The alien? Once there were, now they are all extinct!
Aliens do not contact us simply because they are extinct. This is the original hypothesis formulated by astrobiologists at the Australian National University to explain the difficulty of finding signs of life in the universe despite its teeming with potentially habitable planets.
In 1950, while working in the Los Alamos laboratories, Enrico Fermi took part in a conversation with some colleagues, including Edward Teller, during lunch in the laboratory canteen. The conversation was about a recent UFO sighting reported in the press, about which a satirical cartoon made fun.
The conversation continued on various related topics, until suddenly, during lunch, Fermi exclaimed “Where is everybody? ”.
Yeah, where is everyone? If aliens exist, why haven't they contacted us yet?
To the numerous hypotheses formulated to answer this question, we add that formulated by astrobiologists at the Australian National University in Canberra.
According to the theory, presented in the journal Astrobiology (https://doi.org/10.1089/ast.2015.1387), the lack of signals from ET is not due to the low probability of life forming on planets.

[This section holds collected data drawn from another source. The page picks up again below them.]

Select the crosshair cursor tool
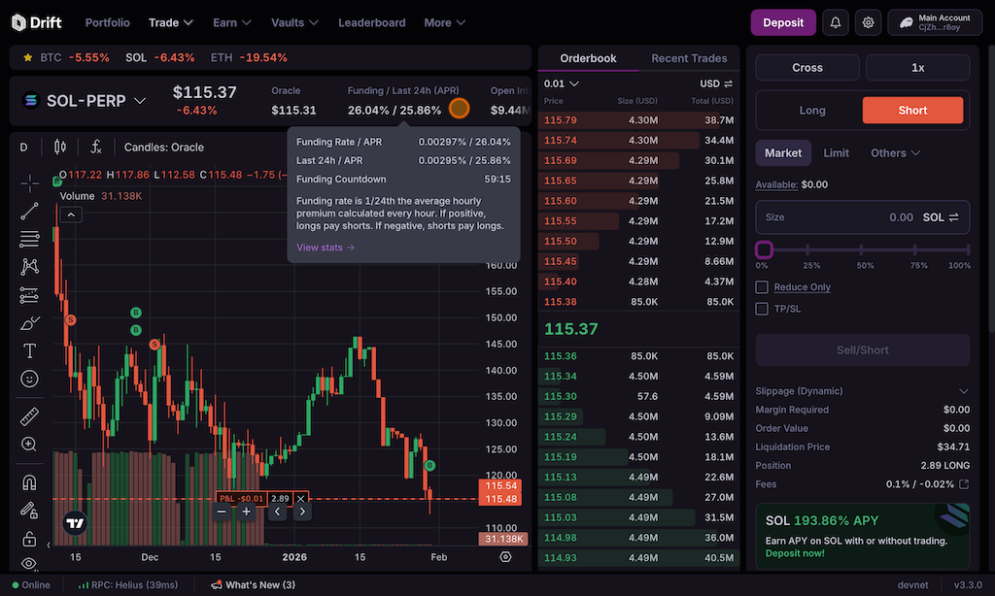The width and height of the screenshot is (995, 596). tap(29, 182)
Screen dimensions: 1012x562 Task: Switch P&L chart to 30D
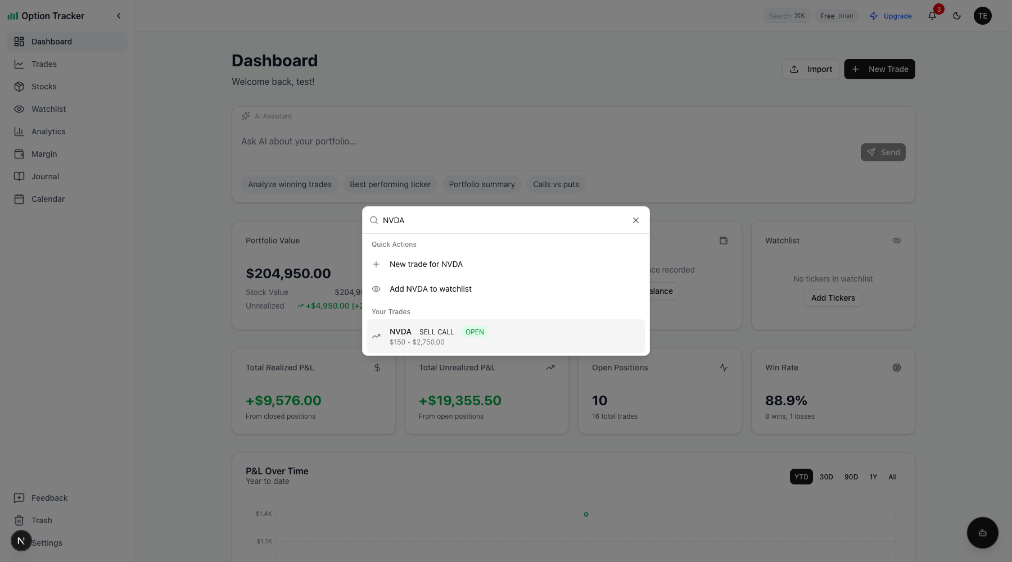(x=826, y=477)
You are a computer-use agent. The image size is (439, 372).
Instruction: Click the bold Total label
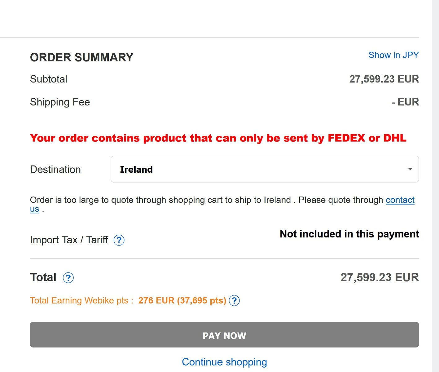coord(43,277)
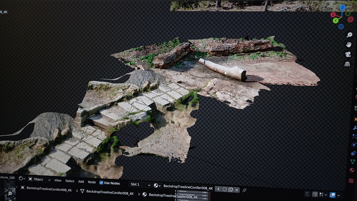Open the Object Data green triangle tab
Screen dimensions: 357x201
pyautogui.click(x=352, y=162)
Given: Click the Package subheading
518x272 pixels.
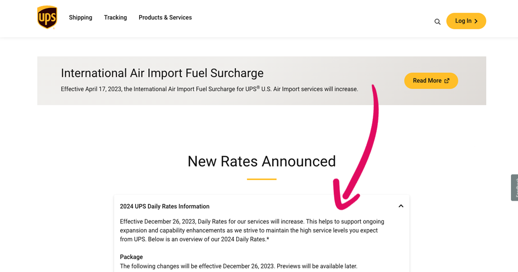Looking at the screenshot, I should click(x=131, y=257).
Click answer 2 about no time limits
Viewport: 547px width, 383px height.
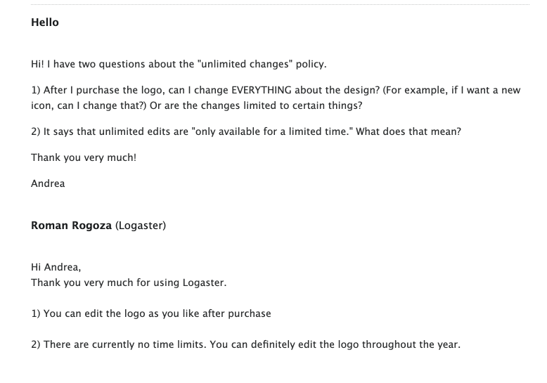(x=246, y=344)
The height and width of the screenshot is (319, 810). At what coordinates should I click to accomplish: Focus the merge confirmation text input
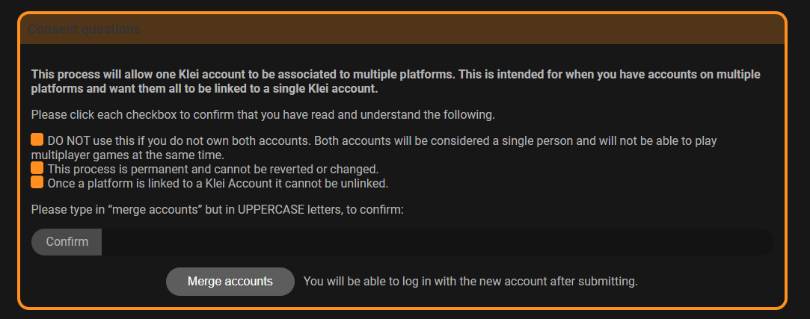tap(436, 242)
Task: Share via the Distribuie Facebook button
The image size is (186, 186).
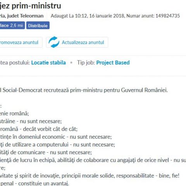Action: (38, 25)
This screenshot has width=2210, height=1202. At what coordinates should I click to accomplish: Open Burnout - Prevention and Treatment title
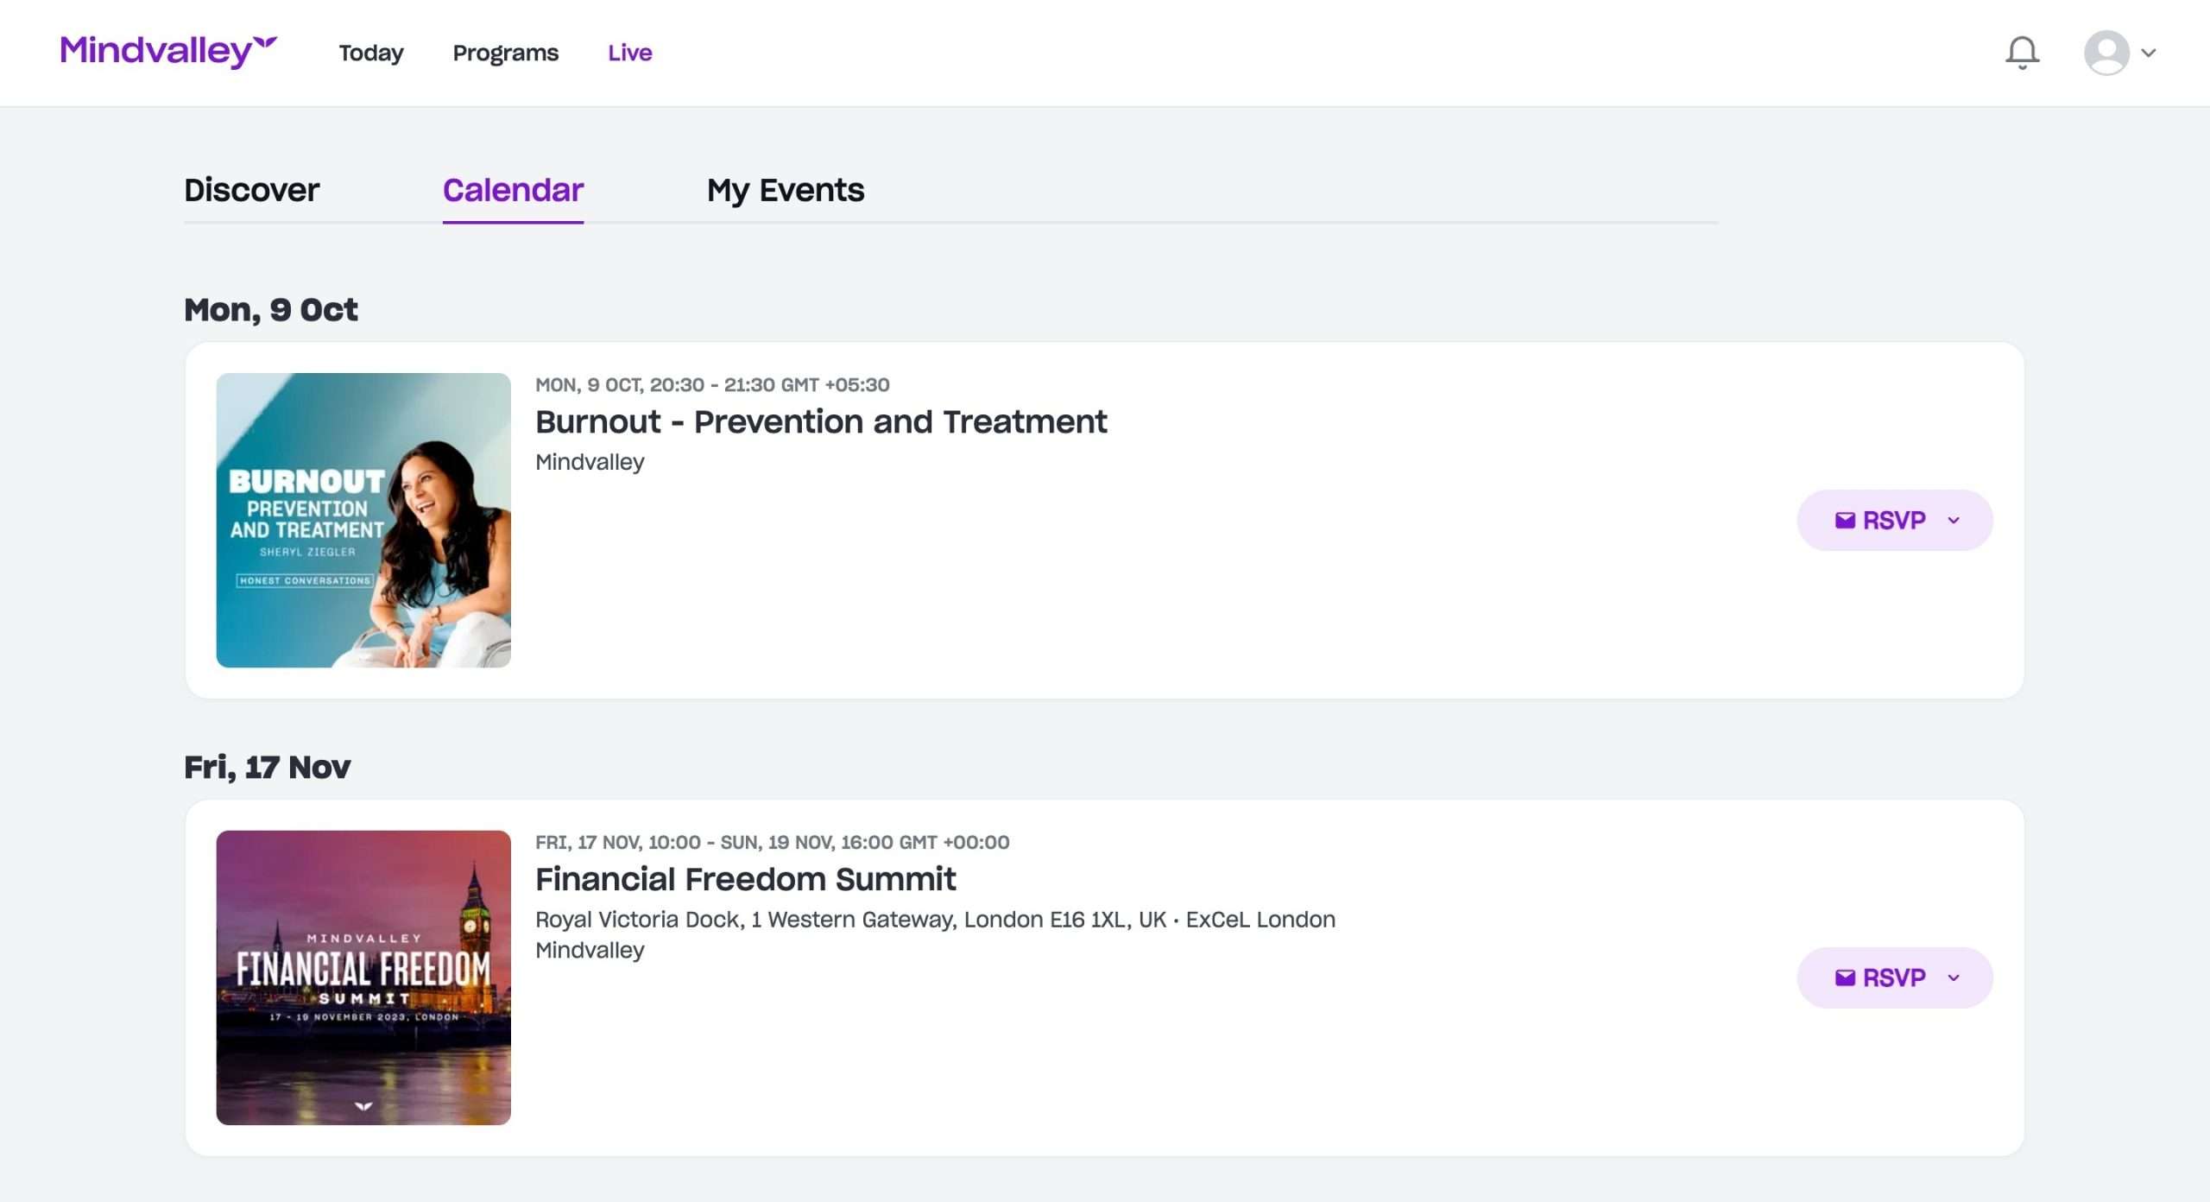tap(821, 421)
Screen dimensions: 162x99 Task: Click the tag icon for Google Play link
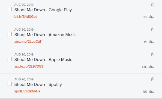(x=153, y=5)
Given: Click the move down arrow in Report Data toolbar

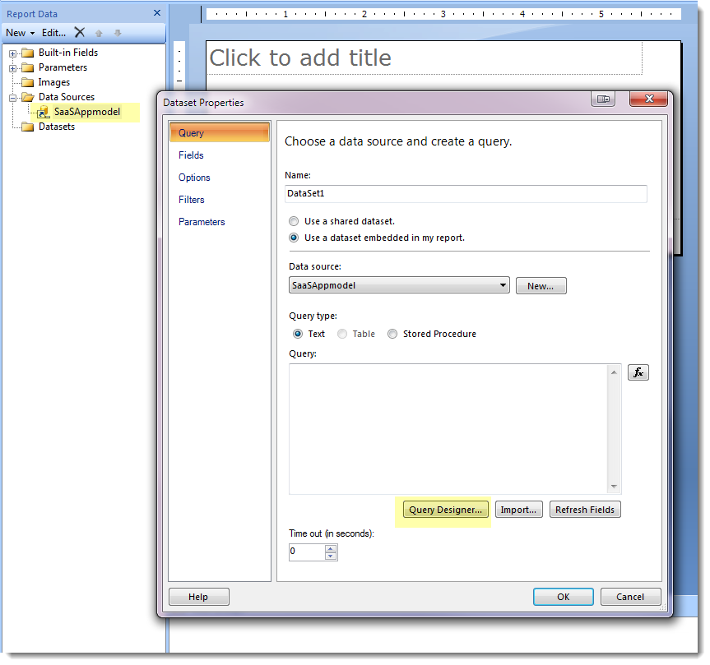Looking at the screenshot, I should pos(116,32).
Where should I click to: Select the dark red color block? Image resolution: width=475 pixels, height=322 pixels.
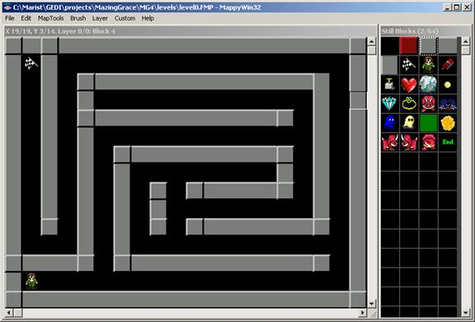click(x=409, y=45)
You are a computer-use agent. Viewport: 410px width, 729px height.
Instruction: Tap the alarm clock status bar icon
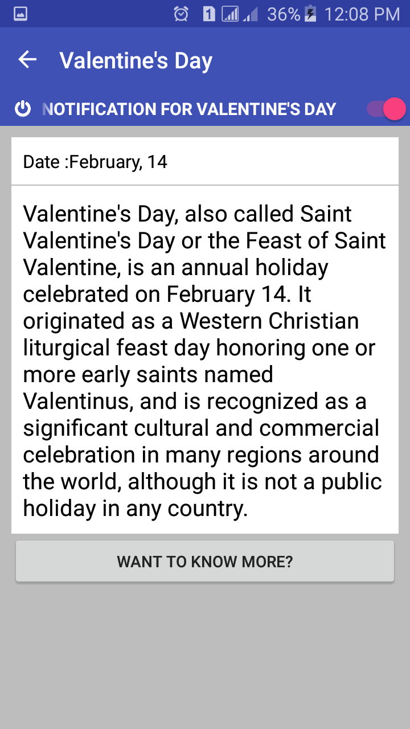click(x=181, y=14)
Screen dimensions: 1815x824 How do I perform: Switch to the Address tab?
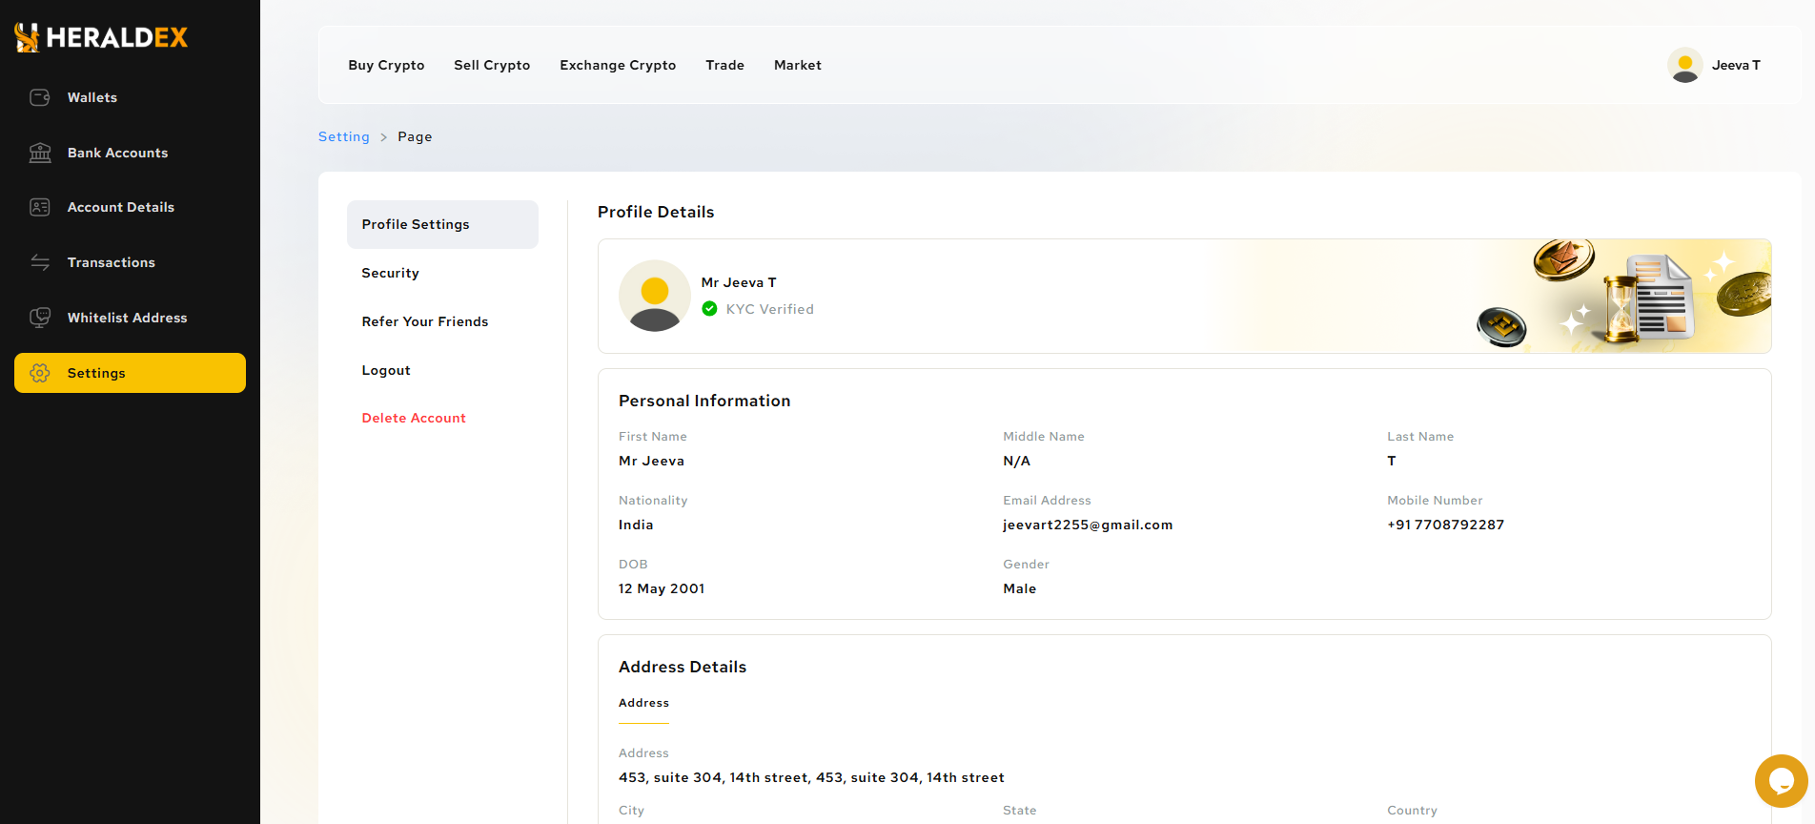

The most primitive life forms, once they appear, are very fragile: "this is why we think that they rarely manage to evolve quickly enough to survive rapidly changing environmental conditions", explains Aditya Chopra.
"To make a young planet habitable, life forms must be able to regulate greenhouse gases, such as carbon dioxide, in order to maintain stable surface temperatures," continues the researcher. This is what happened on Earth and probably failed on other planets. Just think, for example, of Mars and Venus: 4 billion years ago they too could have conditions favorable to the birth of life. After 1 billion years, however, the climate on Venus became too hot and that of Mars too cold to guarantee the survival of any life forms that appeared in the meantime, which could therefore have become extinct.
In light of this hypothesis, the universe could be seen as a cosmic 'cemetery'. For Charley Lineweaver, of the Institute of Planetary Sciences of the Australian university, "most of the fossils present in the universe could belong to forms of now extinct microbial life, not to more complex and multicellular life forms, such as dinosaurs or our hominid ancestors."